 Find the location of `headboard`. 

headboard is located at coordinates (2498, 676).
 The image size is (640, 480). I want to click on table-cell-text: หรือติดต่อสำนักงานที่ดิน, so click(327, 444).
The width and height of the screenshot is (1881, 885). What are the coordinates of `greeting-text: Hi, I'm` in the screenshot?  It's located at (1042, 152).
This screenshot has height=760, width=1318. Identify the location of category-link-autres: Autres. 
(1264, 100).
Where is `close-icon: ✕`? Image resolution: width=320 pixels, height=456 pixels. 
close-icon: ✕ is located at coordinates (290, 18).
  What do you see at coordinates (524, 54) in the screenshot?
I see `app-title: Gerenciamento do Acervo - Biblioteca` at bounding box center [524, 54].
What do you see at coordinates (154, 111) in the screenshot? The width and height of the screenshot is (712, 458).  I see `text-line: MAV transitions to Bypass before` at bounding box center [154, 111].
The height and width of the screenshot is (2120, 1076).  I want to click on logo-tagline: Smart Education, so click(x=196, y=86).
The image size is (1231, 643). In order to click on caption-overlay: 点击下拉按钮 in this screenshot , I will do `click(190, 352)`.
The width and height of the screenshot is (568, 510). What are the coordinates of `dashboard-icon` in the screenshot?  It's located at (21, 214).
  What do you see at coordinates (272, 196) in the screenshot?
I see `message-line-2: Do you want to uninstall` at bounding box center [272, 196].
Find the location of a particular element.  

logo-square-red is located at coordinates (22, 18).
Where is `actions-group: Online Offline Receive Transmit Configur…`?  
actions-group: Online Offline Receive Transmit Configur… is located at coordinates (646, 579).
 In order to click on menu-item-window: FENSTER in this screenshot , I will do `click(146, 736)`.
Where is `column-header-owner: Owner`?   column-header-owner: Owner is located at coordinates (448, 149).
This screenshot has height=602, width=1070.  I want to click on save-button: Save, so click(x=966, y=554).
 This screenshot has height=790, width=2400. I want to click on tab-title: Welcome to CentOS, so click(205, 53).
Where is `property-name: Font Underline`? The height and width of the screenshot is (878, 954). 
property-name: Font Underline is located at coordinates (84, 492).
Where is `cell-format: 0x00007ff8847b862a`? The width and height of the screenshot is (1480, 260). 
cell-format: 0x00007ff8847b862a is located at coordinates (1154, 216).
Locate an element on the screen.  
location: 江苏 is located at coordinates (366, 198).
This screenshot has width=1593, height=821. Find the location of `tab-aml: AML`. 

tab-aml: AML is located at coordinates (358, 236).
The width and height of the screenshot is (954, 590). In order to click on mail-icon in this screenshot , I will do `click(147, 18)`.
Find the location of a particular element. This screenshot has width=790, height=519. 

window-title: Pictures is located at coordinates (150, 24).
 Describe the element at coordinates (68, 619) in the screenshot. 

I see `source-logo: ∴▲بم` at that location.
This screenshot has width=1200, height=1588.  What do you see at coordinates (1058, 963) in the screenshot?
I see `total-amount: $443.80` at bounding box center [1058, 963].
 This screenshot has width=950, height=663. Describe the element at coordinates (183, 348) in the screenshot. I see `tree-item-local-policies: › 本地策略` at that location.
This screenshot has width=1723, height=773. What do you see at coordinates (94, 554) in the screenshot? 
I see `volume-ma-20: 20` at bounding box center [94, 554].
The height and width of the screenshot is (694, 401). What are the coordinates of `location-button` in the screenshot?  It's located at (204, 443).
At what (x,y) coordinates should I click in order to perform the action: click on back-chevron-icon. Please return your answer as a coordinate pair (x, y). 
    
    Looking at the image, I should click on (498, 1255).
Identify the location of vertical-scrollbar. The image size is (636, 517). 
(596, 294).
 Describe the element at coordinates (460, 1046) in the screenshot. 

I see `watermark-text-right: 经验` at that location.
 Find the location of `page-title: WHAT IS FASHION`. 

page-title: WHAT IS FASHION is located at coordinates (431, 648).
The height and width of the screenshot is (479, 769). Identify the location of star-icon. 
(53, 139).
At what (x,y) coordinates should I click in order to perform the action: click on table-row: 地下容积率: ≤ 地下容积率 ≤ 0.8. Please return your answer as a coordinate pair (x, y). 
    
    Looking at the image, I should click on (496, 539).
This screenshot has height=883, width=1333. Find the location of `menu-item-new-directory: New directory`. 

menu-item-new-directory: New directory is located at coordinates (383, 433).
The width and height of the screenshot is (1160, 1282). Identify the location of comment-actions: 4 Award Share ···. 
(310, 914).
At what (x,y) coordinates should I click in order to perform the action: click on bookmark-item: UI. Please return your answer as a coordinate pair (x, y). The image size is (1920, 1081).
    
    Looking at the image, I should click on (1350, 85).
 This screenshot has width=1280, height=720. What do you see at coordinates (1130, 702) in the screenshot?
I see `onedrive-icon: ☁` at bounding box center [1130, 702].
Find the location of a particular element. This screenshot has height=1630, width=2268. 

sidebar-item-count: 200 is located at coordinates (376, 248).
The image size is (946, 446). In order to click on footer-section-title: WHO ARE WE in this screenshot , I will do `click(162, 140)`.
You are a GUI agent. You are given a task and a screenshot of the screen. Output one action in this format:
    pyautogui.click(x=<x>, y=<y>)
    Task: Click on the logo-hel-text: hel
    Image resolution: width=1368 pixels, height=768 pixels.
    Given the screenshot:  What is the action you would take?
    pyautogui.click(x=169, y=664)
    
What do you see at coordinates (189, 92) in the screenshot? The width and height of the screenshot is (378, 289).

TASK TO COMPLETE ▸ Reproduce everything in the material above from the line containing "This screenshot has height=602, width=1070." down to the line containing "The width and height of the screenshot is (954, 590).", including both of those lines, and nothing else.

OUTPUT FOR THIS TASK ▸
This screenshot has height=602, width=1070.  I want to click on save-button: Save, so click(x=966, y=554).
 This screenshot has height=790, width=2400. I want to click on tab-title: Welcome to CentOS, so click(205, 53).
Where is `property-name: Font Underline`? The height and width of the screenshot is (878, 954). 
property-name: Font Underline is located at coordinates (84, 492).
Where is `cell-format: 0x00007ff8847b862a`? The width and height of the screenshot is (1480, 260). 
cell-format: 0x00007ff8847b862a is located at coordinates (1154, 216).
Locate an element on the screen.  
location: 江苏 is located at coordinates (366, 198).
This screenshot has width=1593, height=821. Find the location of `tab-aml: AML`. 

tab-aml: AML is located at coordinates (358, 236).
The width and height of the screenshot is (954, 590). In order to click on mail-icon in this screenshot , I will do `click(147, 18)`.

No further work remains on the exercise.